REQUIRED WORK: Show every line below where "האקדמי" can be found.
BEGIN DATA PROVIDED
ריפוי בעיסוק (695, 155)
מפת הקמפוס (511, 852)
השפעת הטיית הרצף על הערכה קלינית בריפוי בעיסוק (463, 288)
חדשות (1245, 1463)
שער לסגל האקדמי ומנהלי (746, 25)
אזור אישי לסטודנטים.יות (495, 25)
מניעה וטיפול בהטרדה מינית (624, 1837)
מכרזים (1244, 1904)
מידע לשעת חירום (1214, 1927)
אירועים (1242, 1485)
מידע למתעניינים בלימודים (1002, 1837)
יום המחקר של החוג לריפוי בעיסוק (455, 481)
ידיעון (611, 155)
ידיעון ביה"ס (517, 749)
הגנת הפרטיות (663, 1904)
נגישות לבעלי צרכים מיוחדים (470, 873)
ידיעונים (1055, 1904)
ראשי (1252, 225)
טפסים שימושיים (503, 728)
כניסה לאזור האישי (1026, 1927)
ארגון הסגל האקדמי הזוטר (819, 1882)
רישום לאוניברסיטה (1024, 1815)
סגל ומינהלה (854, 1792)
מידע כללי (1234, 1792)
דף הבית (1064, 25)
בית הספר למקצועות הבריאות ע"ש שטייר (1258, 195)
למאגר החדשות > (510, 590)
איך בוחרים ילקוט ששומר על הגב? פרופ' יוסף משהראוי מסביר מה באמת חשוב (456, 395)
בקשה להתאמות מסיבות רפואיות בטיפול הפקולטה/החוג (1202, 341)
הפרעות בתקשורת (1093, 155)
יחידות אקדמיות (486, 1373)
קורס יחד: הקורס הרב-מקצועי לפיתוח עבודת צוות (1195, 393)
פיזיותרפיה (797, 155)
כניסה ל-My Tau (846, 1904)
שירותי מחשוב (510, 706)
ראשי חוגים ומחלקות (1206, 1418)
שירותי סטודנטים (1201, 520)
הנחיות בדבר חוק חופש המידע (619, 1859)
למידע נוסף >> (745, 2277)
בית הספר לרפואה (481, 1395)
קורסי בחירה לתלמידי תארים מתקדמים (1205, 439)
END DATA PROVIDED
REPLY:
שער לסגל האקדמי ומנהלי (746, 25)
ארגון הסגל האקדמי הזוטר (819, 1882)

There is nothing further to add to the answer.